[Dead Souls by Nikolai Vasilievich Gogol]@TWC D-Link book
Dead Souls

CHAPTER I
4/22

As for the upper half of the building, it was, of course, painted the usual tint of unfading yellow.

Within, on the ground floor, there stood a number of benches heaped with horse-collars, rope, and sheepskins; while the window-seat accommodated a sbitentshik [4], cheek by jowl with a samovar [5]--the latter so closely resembling the former in appearance that, but for the fact of the samovar possessing a pitch-black lip, the samovar and the sbitentshik might have been two of a pair.
During the traveller's inspection of his room his luggage was brought into the apartment.

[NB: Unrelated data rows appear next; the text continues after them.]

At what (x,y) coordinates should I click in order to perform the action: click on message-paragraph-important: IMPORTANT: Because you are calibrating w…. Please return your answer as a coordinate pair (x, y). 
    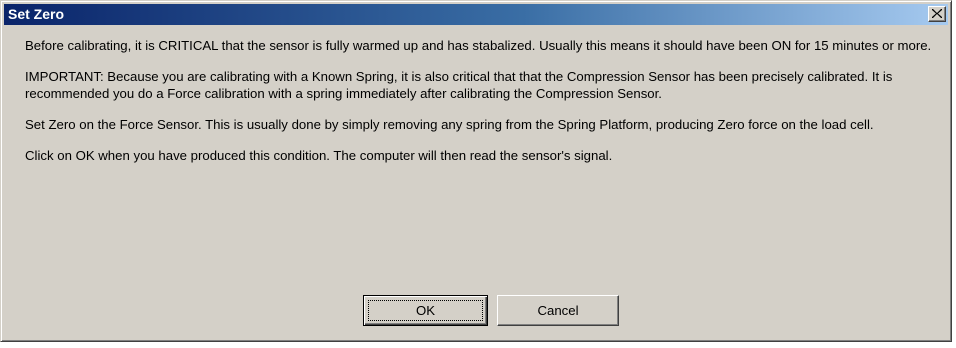
    Looking at the image, I should click on (459, 85).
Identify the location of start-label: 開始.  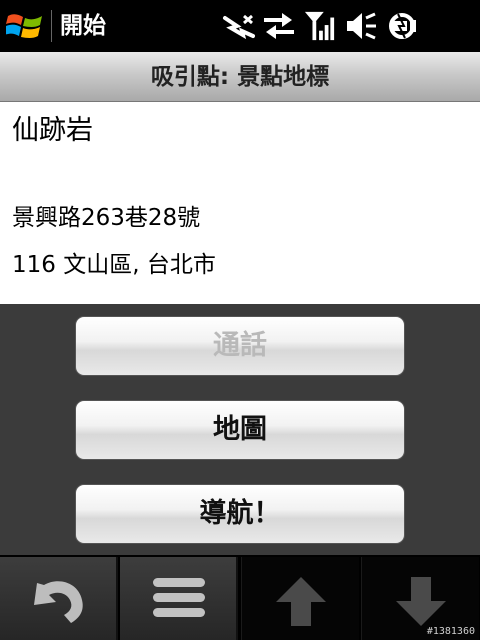
(83, 26).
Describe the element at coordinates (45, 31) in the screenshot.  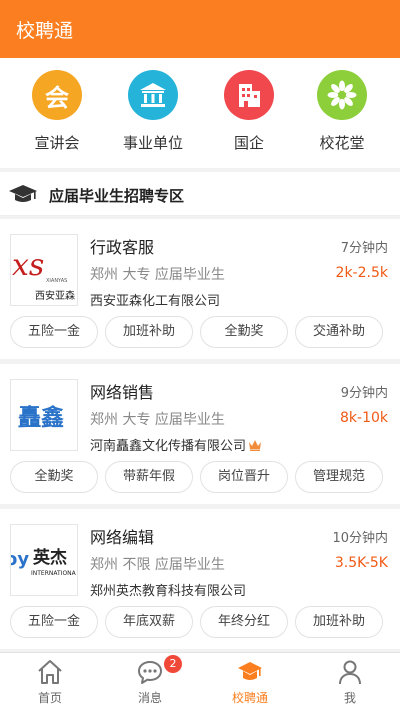
I see `app-title: 校聘通` at that location.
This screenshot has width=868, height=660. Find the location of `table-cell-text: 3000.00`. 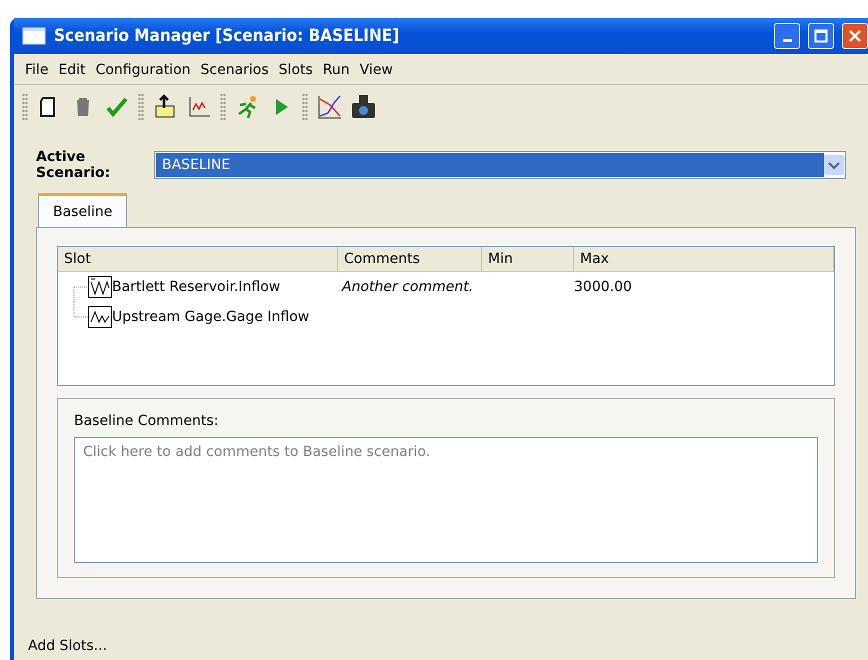

table-cell-text: 3000.00 is located at coordinates (604, 288).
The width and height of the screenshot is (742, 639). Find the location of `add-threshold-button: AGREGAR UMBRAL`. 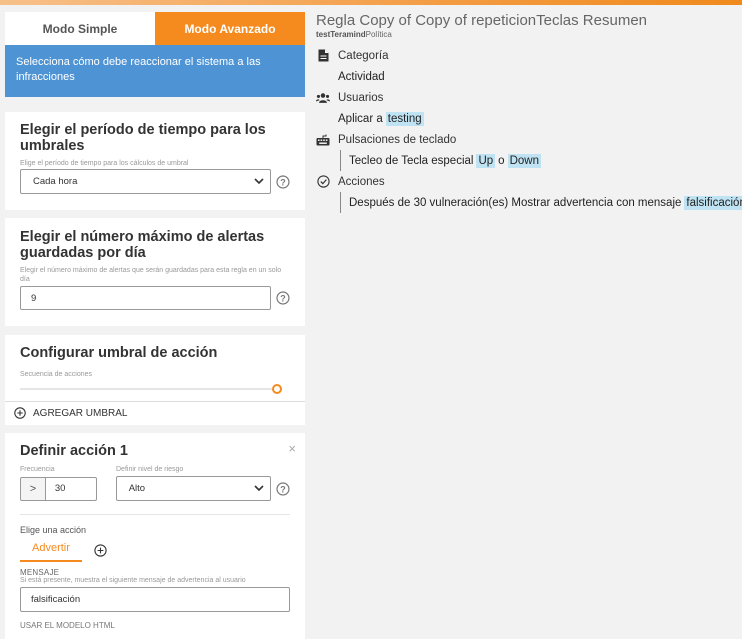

First came a portmanteau of white leather whose raggedness indicated that the receptacle had made several previous journeys.

The bearers of the same were the gentleman's coachman, Selifan (a little man in a large overcoat), and the gentleman's valet, Petrushka--the latter a fellow of about thirty, clad in a worn, over-ample jacket which formerly had graced his master's shoulders, and possessed of a nose and a pair of lips whose coarseness communicated to his face rather a sullen expression.

Behind the portmanteau came a small dispatch-box of redwood, lined with birch bark, a boot-case, and (wrapped in blue paper) a roast fowl; all of which having been deposited, the coachman departed to look after his horses, and the valet to establish himself in the little dark anteroom or kennel where already he had stored a cloak, a bagful of livery, and his own peculiar smell.
Pressing the narrow bedstead back against the wall, he covered it with the tiny remnant of mattress--a remnant as thin and flat (perhaps also as greasy) as a pancake--which he had managed to beg of the landlord of the establishment.
While the attendants had been thus setting things straight the gentleman had repaired to the common parlour.